Yet precisely because of their lowly status, these men had a more than usually powerful need to assert their manhood through deadly exertion. Glory is at its best when it shows their proud embrace of 19th century warfare at its most brutal. Director Edward Zwick graphically demonstrates the absurdity of lines of soldiers slowly advancing across open ground, shoulder to shoulder, in the face of withering rifle volleys and horrendous cannonade.
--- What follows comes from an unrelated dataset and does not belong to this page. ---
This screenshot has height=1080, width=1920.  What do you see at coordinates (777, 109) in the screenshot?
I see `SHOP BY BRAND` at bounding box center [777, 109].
The fact that the 54th finally achieves respect (and opens the way for other black soldiers) only by losing half its number in a foredoomed assault on an impregnable fortress underscores this terrible and brutal irony.

Kevin Jarre's script makes no direct comment on these matters, and a squad of fine actors ground the film in felt reality: Denzel Washington is a proud and badly misused troublemaker; Driving Miss Daisy's Morgan Freeman a steadying influence; Andre Braugher a Harvard student who finds Emersonian idealism of small help in mastering the bayonet. It is the movie's often awesome imagery and a bravely soaring choral score by James Horner that transfigure the reality, granting it the status of necessary myth. Broad, bold, blunt, Glory is everything that a film like Miss Daisy, all nuance and implication, is not. But arriving together, they somehow hearten: they widen the range of our responses to what remains the central issue of our past, our present, our future. R.S.